### What this task involves:
What you give back from the listing below should be an exact copy of the lines from the one with "Open comments with the speech bubble icon" down to the one with "Click the STEREO FILTER section header", and it should contain no pictures.

* * * * * * * * *

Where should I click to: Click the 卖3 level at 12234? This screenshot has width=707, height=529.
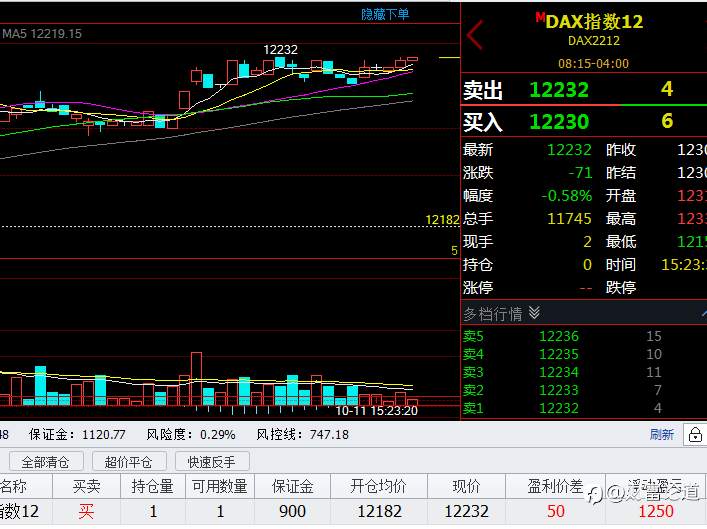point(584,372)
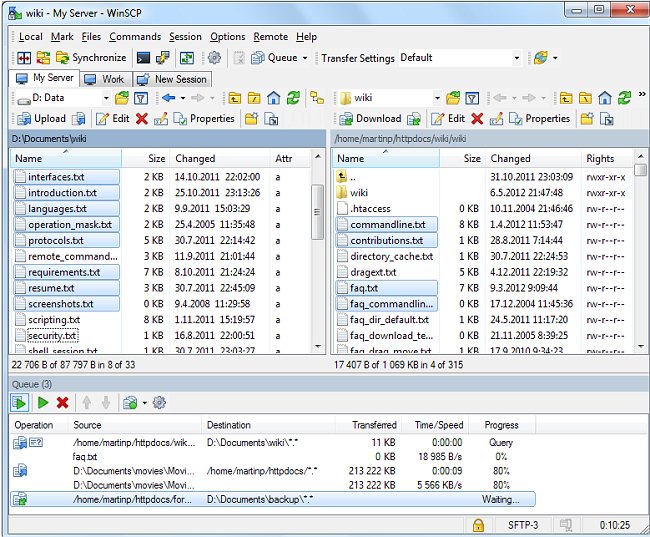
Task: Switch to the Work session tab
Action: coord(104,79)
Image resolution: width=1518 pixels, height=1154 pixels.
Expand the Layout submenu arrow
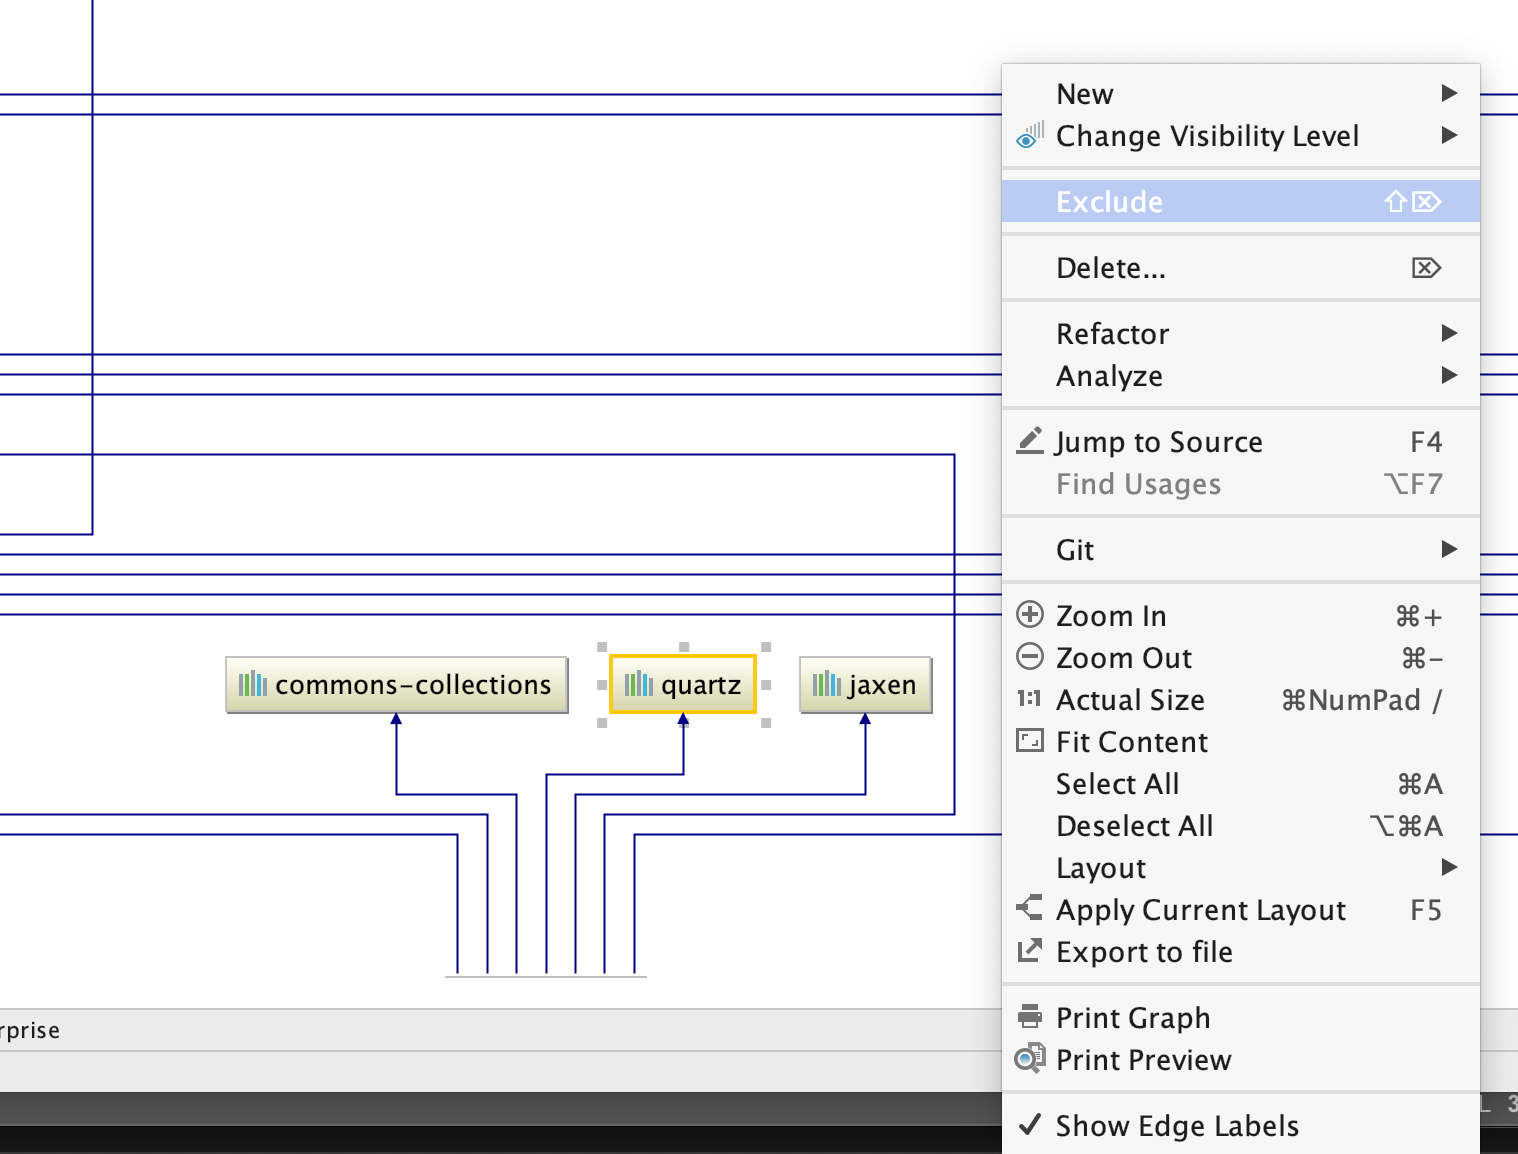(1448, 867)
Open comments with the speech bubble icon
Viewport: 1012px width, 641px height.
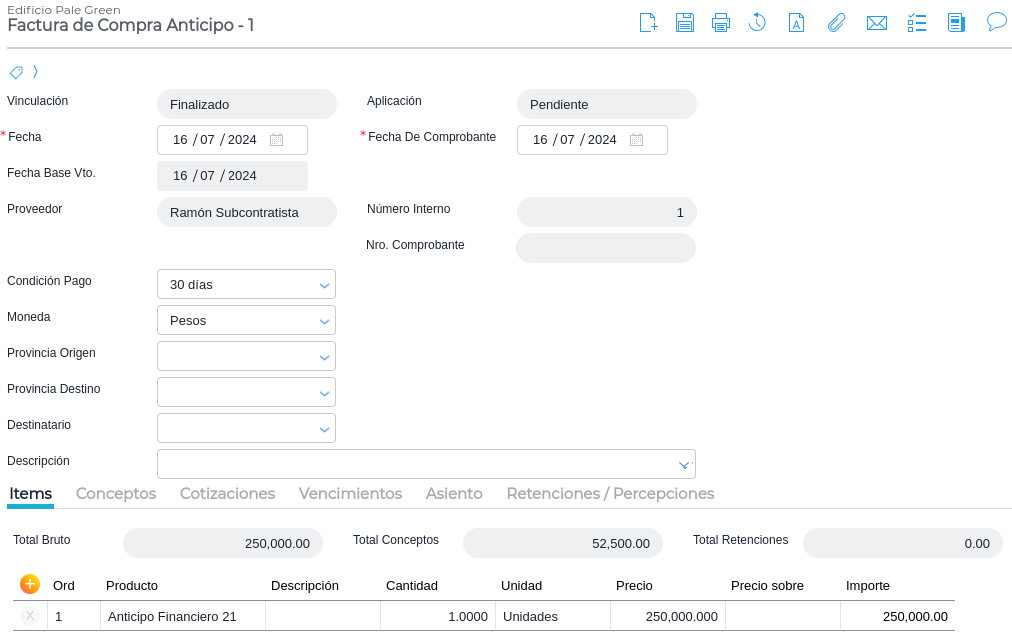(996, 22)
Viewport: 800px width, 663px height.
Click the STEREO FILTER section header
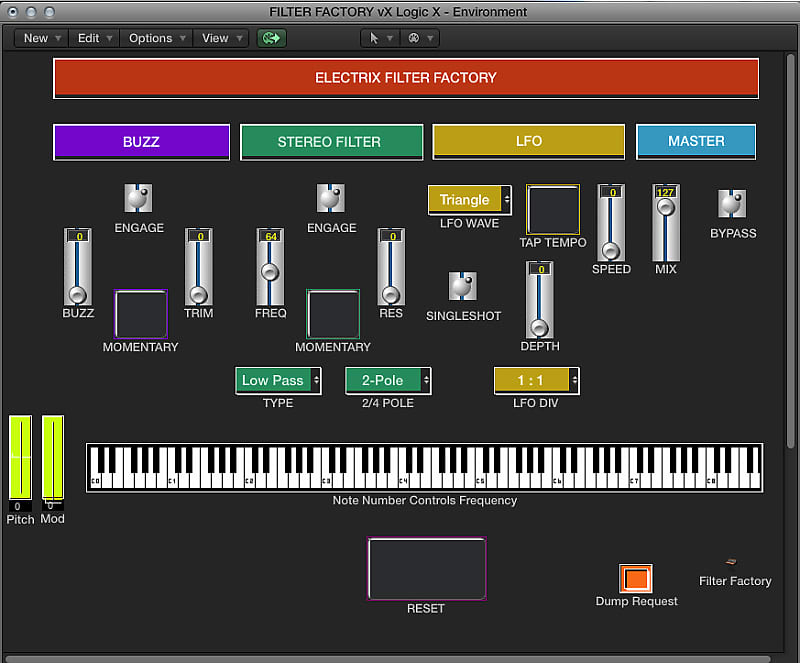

* * * * * * * * *

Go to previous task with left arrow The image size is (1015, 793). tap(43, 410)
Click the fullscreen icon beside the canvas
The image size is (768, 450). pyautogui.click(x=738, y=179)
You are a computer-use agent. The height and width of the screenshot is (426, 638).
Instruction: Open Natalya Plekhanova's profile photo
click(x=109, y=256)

* * * * * * * * *

### Written response:
Open comments with the speech bubble icon
Viewport: 1012px width, 641px height.
(996, 22)
Viewport: 800px width, 663px height.
Click the STEREO FILTER section header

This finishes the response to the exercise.